(EXERCISE PROMPT): Note each line in the data holding the string "computer" and report it.

--- EXERCISE INPUTS Enclosed Below ---

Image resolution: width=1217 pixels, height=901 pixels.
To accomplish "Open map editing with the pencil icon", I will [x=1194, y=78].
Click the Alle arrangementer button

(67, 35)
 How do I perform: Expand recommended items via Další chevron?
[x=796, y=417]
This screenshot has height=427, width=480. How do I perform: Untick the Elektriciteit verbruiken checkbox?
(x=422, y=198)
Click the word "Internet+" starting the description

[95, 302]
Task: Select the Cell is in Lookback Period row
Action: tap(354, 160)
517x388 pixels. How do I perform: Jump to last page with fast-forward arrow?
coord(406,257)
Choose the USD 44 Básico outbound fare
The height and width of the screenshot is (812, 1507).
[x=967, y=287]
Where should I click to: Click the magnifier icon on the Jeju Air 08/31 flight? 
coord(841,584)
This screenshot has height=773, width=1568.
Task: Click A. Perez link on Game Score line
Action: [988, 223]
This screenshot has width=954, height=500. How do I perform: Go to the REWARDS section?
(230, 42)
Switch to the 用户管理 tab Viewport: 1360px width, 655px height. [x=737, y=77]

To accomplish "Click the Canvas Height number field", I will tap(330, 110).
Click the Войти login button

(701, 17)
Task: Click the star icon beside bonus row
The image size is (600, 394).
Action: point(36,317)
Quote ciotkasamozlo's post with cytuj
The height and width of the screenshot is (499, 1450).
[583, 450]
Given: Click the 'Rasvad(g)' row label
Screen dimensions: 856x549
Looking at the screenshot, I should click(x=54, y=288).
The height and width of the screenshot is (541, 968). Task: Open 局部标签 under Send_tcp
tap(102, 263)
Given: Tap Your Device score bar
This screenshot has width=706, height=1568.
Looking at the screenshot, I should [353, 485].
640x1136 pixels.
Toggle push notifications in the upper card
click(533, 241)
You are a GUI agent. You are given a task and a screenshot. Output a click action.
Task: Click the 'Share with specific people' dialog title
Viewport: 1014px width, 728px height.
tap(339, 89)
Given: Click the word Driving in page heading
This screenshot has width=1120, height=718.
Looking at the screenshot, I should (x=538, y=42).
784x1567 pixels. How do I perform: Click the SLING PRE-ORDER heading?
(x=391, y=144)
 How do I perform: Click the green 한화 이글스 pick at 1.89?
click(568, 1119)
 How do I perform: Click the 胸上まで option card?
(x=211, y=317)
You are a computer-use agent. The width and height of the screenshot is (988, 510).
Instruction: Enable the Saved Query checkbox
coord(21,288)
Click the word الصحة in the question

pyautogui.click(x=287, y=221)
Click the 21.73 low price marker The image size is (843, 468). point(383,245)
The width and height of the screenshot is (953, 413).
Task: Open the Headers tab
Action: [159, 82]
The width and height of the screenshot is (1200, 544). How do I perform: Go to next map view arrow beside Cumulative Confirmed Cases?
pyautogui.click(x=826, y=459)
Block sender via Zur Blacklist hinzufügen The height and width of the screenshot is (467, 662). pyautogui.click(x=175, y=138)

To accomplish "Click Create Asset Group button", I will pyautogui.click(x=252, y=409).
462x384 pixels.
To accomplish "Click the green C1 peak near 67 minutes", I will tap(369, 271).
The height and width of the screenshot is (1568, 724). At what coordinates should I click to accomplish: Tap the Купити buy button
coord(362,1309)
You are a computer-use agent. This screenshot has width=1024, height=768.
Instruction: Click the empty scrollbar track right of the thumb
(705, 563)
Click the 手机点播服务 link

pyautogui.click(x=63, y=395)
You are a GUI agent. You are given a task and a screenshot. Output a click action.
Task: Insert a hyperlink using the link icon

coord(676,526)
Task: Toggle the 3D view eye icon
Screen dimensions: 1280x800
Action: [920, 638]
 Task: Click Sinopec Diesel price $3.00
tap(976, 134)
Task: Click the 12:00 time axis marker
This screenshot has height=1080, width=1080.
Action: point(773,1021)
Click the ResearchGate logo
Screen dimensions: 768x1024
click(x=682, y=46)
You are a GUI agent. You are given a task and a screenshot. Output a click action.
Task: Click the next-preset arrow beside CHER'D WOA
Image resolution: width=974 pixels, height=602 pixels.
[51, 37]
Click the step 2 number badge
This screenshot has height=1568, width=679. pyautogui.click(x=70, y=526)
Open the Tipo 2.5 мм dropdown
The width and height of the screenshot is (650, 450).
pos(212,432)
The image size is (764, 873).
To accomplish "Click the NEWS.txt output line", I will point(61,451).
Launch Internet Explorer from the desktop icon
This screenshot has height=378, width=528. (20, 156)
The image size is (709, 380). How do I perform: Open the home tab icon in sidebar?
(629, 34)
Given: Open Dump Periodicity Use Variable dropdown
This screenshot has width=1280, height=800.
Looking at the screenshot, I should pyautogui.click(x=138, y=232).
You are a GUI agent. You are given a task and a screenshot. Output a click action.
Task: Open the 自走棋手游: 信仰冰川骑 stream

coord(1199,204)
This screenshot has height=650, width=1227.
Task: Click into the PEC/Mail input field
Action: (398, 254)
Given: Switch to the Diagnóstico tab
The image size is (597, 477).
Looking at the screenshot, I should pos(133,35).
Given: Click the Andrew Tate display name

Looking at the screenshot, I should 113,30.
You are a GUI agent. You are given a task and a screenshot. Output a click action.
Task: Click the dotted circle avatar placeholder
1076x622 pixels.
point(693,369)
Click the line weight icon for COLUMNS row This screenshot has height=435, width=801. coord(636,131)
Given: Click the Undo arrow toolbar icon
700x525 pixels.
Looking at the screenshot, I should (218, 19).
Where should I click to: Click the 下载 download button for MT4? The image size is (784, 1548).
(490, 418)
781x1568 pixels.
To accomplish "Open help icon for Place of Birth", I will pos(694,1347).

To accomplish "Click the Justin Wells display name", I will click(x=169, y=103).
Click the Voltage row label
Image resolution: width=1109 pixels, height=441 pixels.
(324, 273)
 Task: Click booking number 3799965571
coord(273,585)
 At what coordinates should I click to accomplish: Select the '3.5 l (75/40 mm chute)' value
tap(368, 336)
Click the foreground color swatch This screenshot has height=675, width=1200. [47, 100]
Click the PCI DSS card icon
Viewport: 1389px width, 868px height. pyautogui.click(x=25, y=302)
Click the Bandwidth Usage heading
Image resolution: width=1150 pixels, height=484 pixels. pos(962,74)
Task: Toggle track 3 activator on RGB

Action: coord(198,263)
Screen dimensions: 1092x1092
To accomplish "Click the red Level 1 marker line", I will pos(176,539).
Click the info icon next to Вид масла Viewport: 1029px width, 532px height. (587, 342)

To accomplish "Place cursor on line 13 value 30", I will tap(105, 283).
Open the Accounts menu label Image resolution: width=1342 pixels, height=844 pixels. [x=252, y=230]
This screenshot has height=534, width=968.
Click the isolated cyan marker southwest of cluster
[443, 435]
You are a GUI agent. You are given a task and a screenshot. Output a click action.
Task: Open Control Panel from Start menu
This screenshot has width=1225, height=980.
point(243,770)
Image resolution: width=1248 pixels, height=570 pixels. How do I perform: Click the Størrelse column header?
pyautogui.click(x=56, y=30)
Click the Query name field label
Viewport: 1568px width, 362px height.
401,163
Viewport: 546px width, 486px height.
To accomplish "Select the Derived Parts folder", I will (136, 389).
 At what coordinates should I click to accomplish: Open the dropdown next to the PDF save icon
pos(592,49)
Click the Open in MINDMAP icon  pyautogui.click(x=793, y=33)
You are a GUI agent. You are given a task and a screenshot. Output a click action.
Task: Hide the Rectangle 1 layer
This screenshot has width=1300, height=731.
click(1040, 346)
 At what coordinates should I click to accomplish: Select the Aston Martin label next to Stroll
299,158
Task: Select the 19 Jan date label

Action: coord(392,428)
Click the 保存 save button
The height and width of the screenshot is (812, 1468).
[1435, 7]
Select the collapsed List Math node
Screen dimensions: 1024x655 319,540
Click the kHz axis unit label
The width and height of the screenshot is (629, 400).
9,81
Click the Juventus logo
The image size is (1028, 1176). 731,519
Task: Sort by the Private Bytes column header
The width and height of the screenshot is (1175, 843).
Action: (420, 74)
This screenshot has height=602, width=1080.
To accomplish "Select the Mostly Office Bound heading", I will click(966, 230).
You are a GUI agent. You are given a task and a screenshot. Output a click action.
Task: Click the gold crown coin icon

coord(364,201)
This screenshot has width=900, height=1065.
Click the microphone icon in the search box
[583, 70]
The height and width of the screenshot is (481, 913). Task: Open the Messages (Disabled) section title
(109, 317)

--- End of Enclosed EXERCISE INPUTS ---

(ANSWER FOR THIS EXERCISE):
You are a computer-use agent. The width and height of the screenshot is (988, 510).
You are a computer-use agent. This screenshot has width=1024, height=768.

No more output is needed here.